Saturday, November 15, 2008

SHARING THE TASTE

It’s a Southern thing, I suppose, of my generation, that we just naturally learned how to plant, harvest, cook and serve almost anything that went onto our tables, and our cuisine is of the homey sort, mostly---pots set to simmer early in the day, to avoid the heat of those sun-blasted afternoons. Baking was done early or late---way late, in the furtive hours when the house was silent and the air conditioning pouring out cold air to combat the oven’s Vulcanic glow.

We’ve also branched out, a bit, from the little church cookbooks and the Campbell’s casseroles, delightedly devouring plates of kibbeh and dolmas and mole at the various little family restaurants which sprang up in our small towns. We eagerly awaited the Tamale Man’s bell, as he strode the streets and favored certain corners with his fragrant cart. He dispensed who-knows-what in those rustly shucks of masa and mysterious tomato-tinted middles, and we scarfed them up as eagerly as kids and candy.

And there was more than one of him, with the Saturday route delineated and adhered to like the Blue Line---ours was a big, bustly guy, past middle age, whose as-white-as-Clorox-could-make-it-between-spills chef’s jacket and glistening ebony cheeks were a welcome sight as he hauled tins and boxes and coffee cans and trays out of the depths of that white steamer. We embraced the exotic and the spicy and the new, adopting the latugie and ravioli of our Italian neighbors, and The Good Church Ladies vying with each other to follow Mrs. Kowalski’s recipe perfectly and set down the most beautiful golden varnishes onto the table at Second Saturday Church Suppers.

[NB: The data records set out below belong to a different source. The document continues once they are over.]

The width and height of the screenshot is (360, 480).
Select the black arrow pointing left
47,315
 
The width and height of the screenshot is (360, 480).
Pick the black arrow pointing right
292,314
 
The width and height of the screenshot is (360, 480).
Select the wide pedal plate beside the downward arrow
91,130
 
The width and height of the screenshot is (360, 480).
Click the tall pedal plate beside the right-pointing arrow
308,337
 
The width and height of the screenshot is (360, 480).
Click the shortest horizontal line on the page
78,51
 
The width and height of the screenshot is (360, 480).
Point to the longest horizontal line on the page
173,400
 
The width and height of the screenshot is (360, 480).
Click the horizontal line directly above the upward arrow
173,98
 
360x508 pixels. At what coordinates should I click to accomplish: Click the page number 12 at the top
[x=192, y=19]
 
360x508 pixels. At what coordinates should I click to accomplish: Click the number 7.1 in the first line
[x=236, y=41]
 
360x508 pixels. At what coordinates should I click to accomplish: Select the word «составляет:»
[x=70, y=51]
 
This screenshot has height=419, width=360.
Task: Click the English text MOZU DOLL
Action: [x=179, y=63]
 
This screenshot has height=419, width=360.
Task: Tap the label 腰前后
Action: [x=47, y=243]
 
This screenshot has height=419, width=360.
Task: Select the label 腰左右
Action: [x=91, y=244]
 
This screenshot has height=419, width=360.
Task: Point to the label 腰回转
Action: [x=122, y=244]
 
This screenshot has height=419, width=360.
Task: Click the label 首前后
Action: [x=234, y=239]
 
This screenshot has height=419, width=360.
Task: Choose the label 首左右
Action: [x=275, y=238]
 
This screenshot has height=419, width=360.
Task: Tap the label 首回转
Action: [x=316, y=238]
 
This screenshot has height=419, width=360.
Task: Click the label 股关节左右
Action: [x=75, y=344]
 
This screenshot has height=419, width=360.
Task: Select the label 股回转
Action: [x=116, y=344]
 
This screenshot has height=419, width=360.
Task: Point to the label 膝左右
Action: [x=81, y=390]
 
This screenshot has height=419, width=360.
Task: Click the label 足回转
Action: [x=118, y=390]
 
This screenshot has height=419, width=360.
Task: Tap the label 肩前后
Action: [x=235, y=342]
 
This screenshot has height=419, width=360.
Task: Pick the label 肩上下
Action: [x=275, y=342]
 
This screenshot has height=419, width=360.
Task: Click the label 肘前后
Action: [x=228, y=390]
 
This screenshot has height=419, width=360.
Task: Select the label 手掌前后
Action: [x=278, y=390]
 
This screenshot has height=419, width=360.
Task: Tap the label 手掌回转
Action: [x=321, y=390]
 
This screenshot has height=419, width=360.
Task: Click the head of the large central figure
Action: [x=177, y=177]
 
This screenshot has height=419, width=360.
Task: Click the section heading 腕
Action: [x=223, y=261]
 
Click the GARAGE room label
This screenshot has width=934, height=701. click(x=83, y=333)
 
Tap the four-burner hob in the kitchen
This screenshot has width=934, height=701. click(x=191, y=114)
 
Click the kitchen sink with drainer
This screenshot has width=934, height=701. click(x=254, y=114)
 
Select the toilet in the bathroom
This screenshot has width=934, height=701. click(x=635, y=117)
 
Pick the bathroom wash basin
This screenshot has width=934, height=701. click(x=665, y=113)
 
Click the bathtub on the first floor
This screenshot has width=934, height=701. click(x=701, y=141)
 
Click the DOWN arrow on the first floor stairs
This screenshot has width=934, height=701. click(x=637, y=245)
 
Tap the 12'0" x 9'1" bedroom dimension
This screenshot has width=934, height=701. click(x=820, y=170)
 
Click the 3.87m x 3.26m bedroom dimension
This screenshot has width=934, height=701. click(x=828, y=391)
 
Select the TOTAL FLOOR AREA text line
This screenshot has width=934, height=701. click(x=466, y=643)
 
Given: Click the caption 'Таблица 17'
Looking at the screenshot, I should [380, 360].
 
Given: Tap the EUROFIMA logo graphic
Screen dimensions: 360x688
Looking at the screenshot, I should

But of our own recipes, aside from fried chicken and perhaps the shrimp-and-grits flurry of several years ago, there's still a whole big world out there, uneducated and unenlightened to the sumptuous dishes of the Southern Table. There are palates which never tasted hushpuppies straight from the big black fishcamp pot, eyes which never beheld a Red Velvet cake or a golden-meringue-topped ‘nanner puddin straight from the oven in its oblong Pyrex, vanilla wafers standing proudly like soldiers against the sides. There is somewhere, I'm sure, a dear soul deprived of the tongue-curling scent of REAL barbecue, the smoke rising from the crusty rungs of that pit like praise to Heaven.


Whole nations go through life without biscuits and molasses, or a glimpse of that crusty-topped baked corn coming steaming out of the oven in its own black skillet, the same skillet which every day turns out fried chicken and okra and catfish to make an emperor swoon. Lives are lived, inventions patented, work done, educations sought and achieved, music composed and books written, all by people whose own lives would be changed and enhanced by mere introduction to the wonderful, rich heritage which is the Southern Kitchen.

Our Southern roots are ingrained, but we are more and more every day being inundated and saturated with all the wonderful cuisines from all around the world, the sushi and the greens and wok-cooking and tagine-cooking and so many luscious amalgams and mixtures and spices and grains---it seems selfish not to share and keep sharing the glorious table spread by Southern cooks, no matter what their locale.